Il conclut que « cette situation suggère une conclusion très simple et claire. La liberté des nations est impossible tant qu’une seule, peu importe laquelle, puissance impérialiste existe sur le continent. L’existence de toute puissance agressive menace chaque nation plus petite de manière égale, et toutes doivent se défendre de manière absolument égale contre toutes les puissances impérialistes du continent » (p.51). L’auteur souligne que cette volonté impérialiste peut parfois sembler bénéficier aux nations plus petites : « Dans certains cas, il a pu sembler qu’une des puissances impérialistes, en écrasant son adversaire, agissait en faveur des nations plus petites. Par exemple, la Russie aurait lutté pour la libération des Slaves des Balkans, des Tchèques ou d’autres nations chrétiennes, de la domination de la Turquie et de l’Autriche, respectivement. Cependant, la fin de la Seconde Guerre mondiale a complètement révélé les intentions ultimes de la Russie à l’égard de tous les ‘Slaves frères’ défendus et libérés par elle » (p.51).
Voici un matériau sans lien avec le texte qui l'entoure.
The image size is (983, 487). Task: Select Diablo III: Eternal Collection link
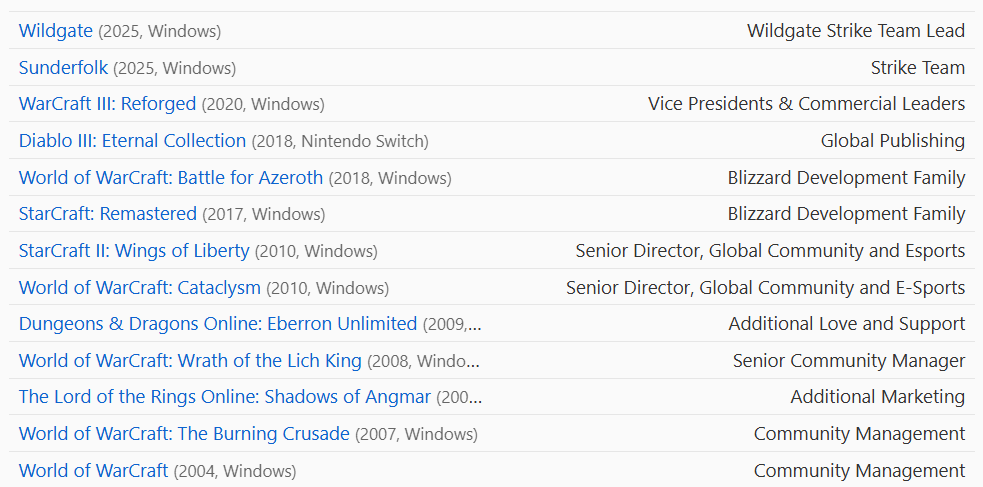tap(132, 141)
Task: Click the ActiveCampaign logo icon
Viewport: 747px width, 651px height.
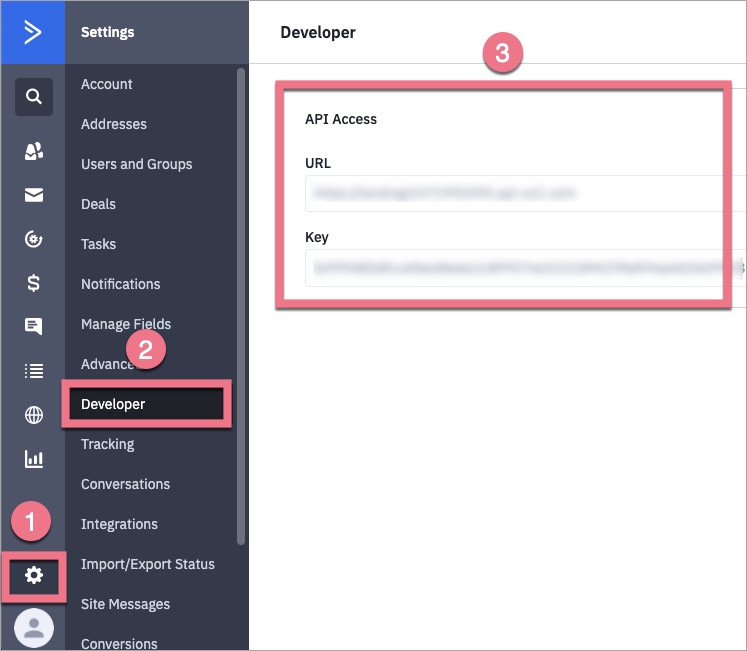Action: (x=33, y=32)

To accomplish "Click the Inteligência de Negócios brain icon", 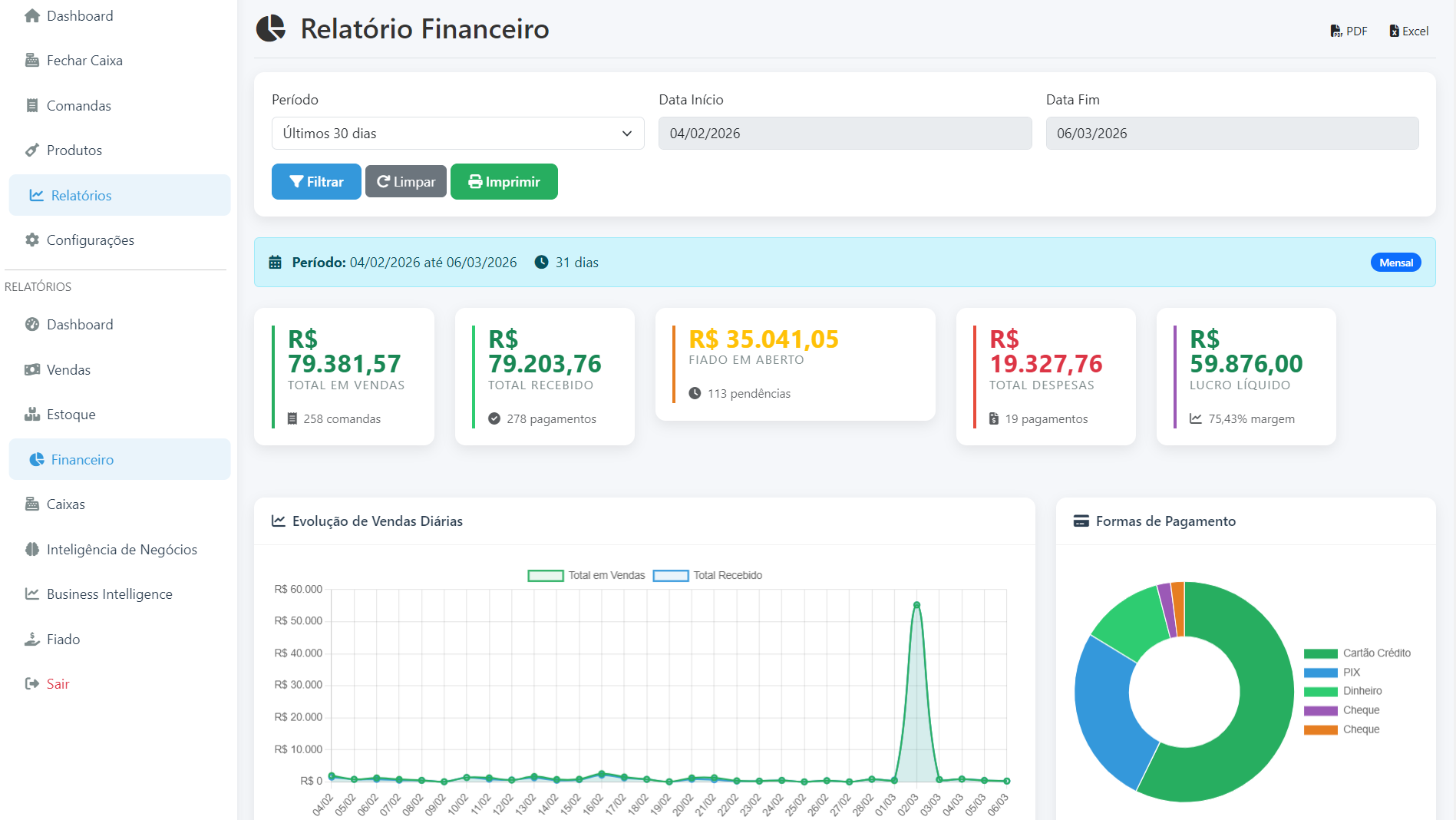I will (x=32, y=550).
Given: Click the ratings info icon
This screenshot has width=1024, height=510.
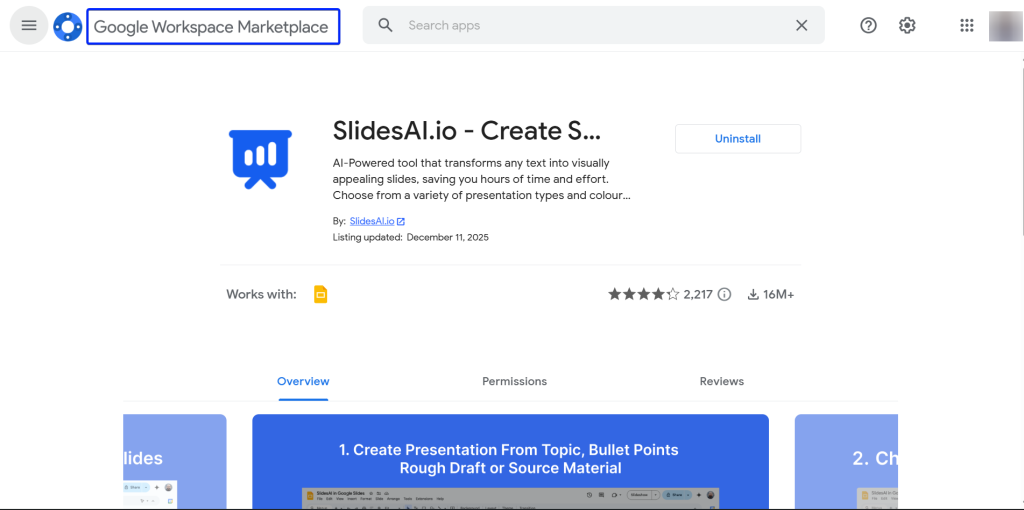Looking at the screenshot, I should 725,294.
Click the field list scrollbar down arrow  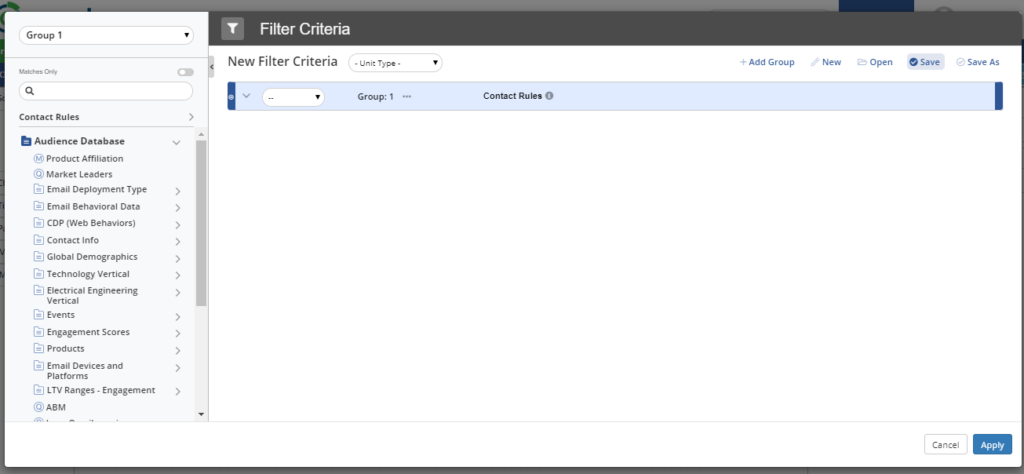[201, 414]
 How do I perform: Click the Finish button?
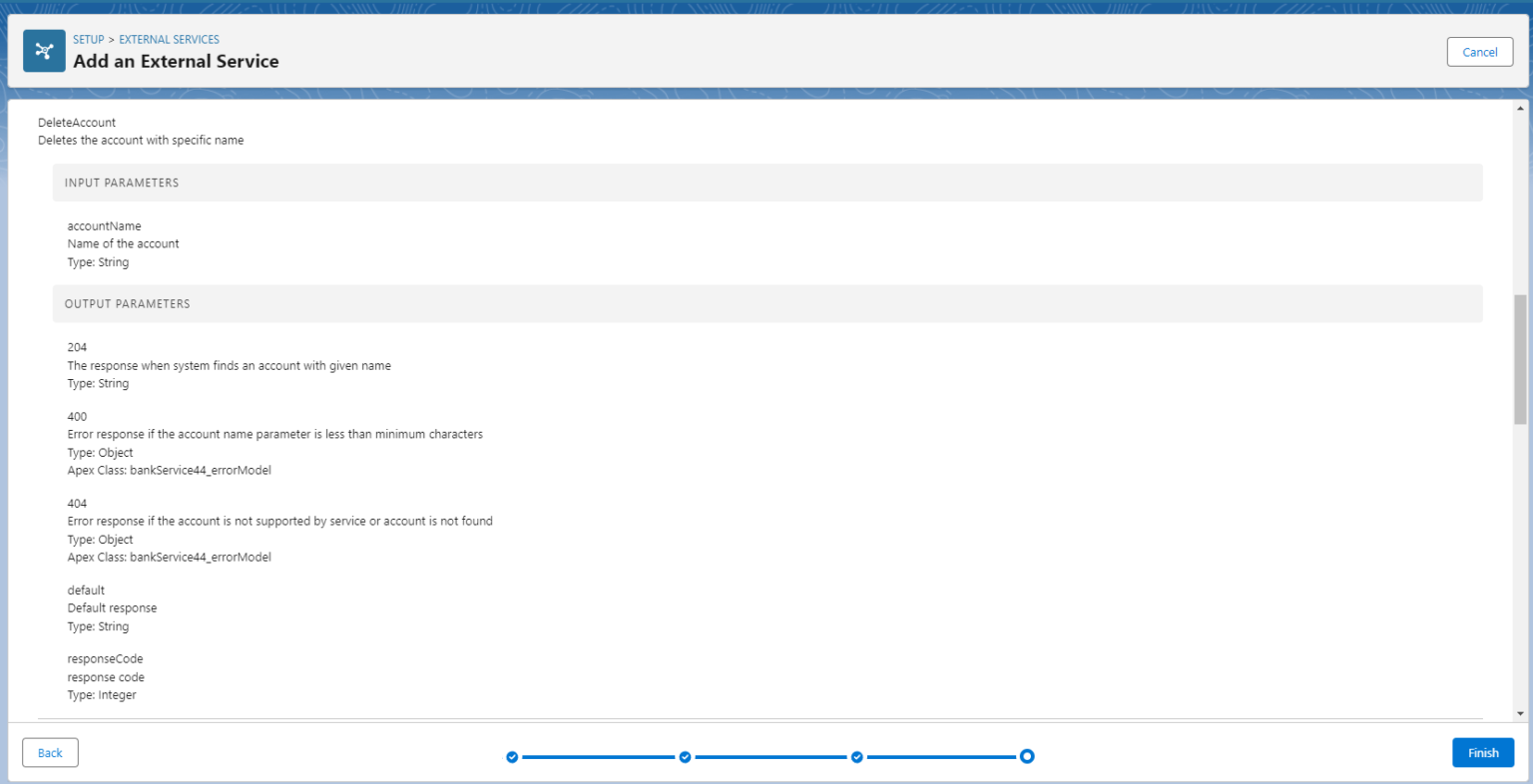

Pour l’auteur, la lutte pour le contrôle de l’ancien continent a été remportée par l’URSS après la Seconde Guerre mondiale, car elle est restée la dernière superpuissance continentale. Une fois cet objectif atteint après des siècles de conflit, la lutte s’est déplacée vers l’hégémonie mondiale – « Pour la domination mondiale. » À travers l’histoire, les puissances ont cherché à conquérir l’Europe, tandis que les nations plus petites étaient ballottées entre elles.
Selon l’auteur, pendant la Seconde Guerre mondiale, « les démocraties occidentales se battaient pour préserver l’équilibre mondial, obtenir des conditions de paix durable et assurer la continuité des principes généraux de démocratie et de liberté » (p.72). D’un autre côté, « le Troisième Reich luttait pour obtenir l’hégémonie sur l’ancien continent – un objectif plus concret et plus vaste » (p.73), et « l’URSS luttait pour la domination mondiale. De tous les belligérants, elle avait l’objectif le plus vaste et le plus concret. Ce but était ouvertement propagé par l’idéologie officielle de ce pays » (p.73). C’est la première grande différence entre les puissances démocratiques et les autoritaires.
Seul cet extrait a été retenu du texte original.